• Work to be completed
Line for line, return the data exactly, omitting all pictures.

• Study material
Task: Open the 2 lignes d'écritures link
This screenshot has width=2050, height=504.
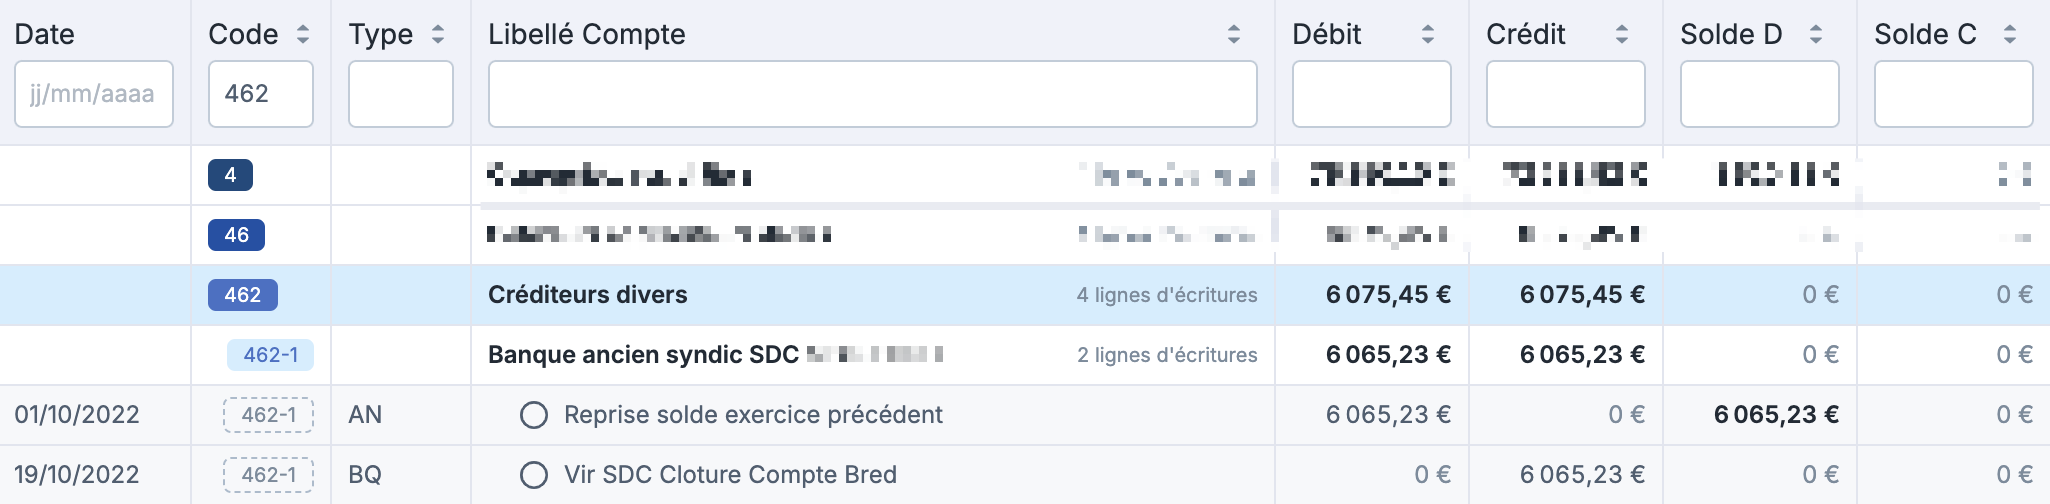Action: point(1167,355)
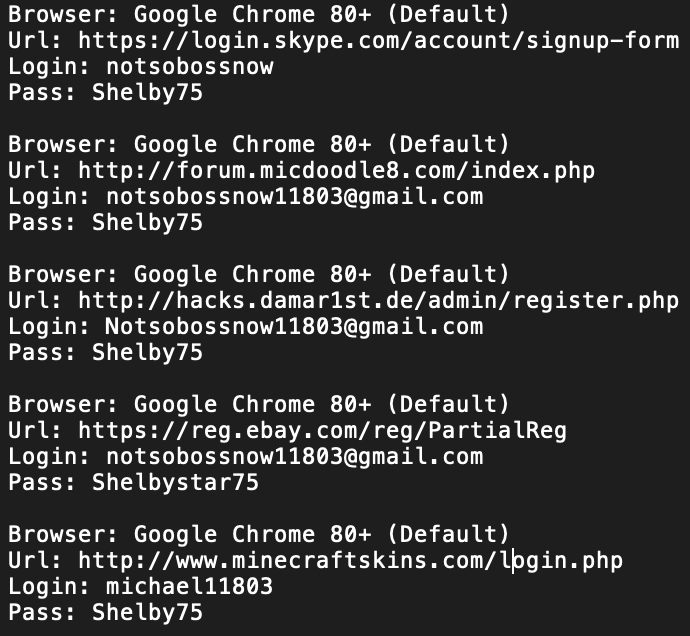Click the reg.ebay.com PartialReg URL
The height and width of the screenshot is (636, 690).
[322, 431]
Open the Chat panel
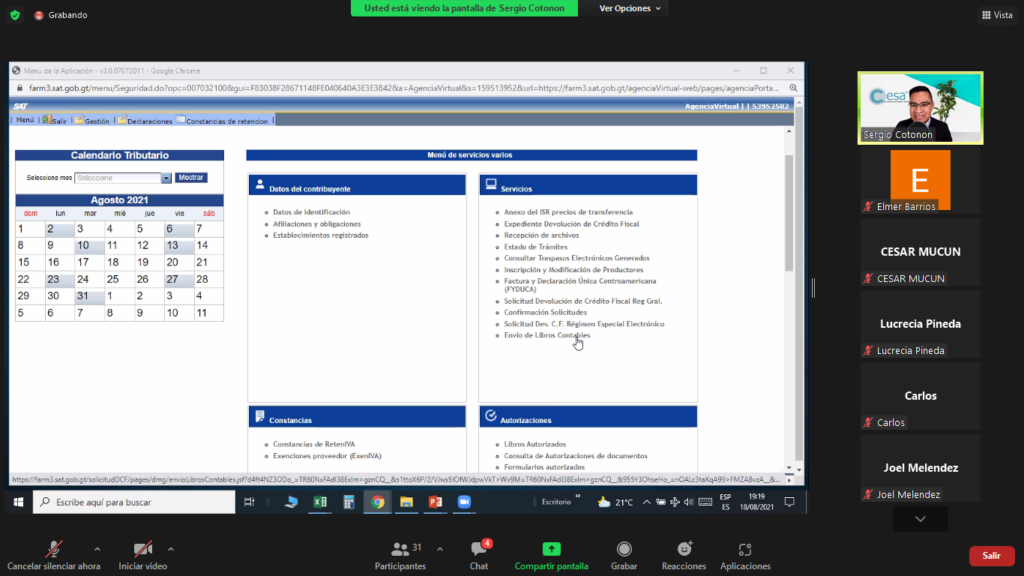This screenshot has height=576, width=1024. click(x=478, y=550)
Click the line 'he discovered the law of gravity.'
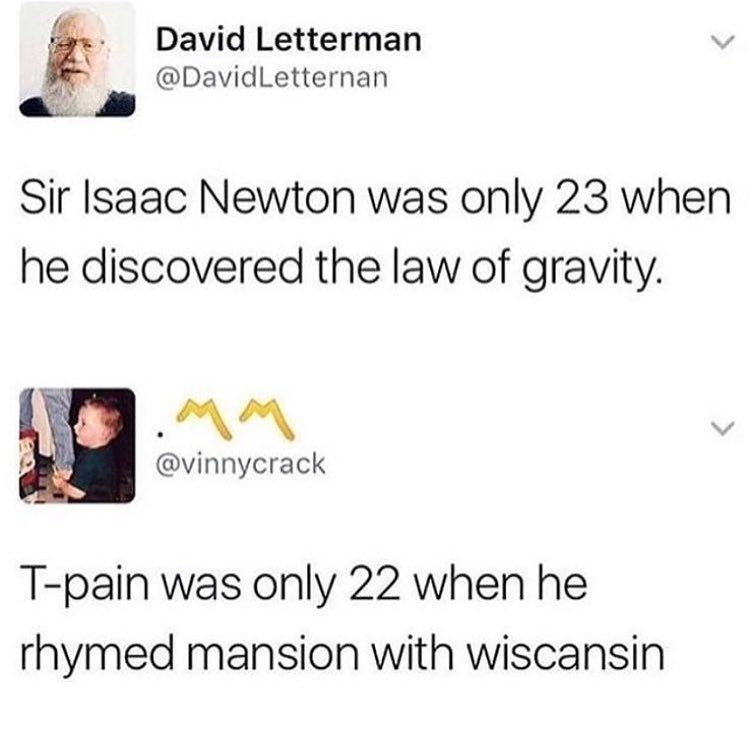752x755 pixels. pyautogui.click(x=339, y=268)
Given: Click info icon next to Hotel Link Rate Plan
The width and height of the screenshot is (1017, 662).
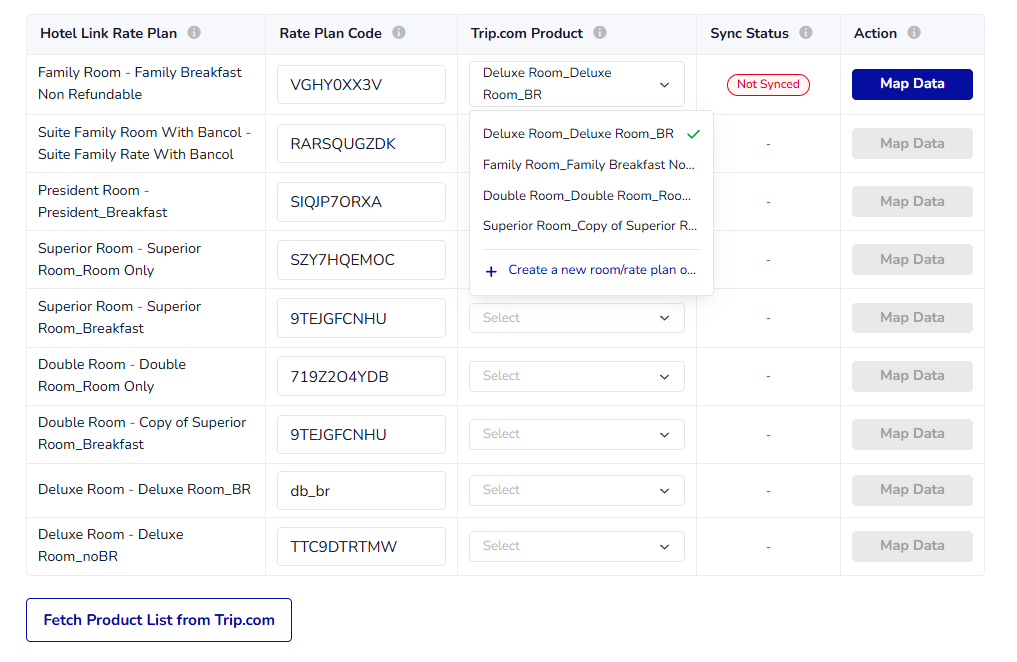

• Exercise response
Task: Open the 2 lignes d'écritures link
This screenshot has width=2050, height=504.
Action: point(1167,355)
Click the reg.ebay.com PartialReg URL
The height and width of the screenshot is (636, 690).
[322, 431]
Open the Chat panel
This screenshot has height=576, width=1024. click(x=478, y=550)
Click the line 'he discovered the law of gravity.'
752x755 pixels. pyautogui.click(x=339, y=268)
Given: Click info icon next to Hotel Link Rate Plan
The width and height of the screenshot is (1017, 662).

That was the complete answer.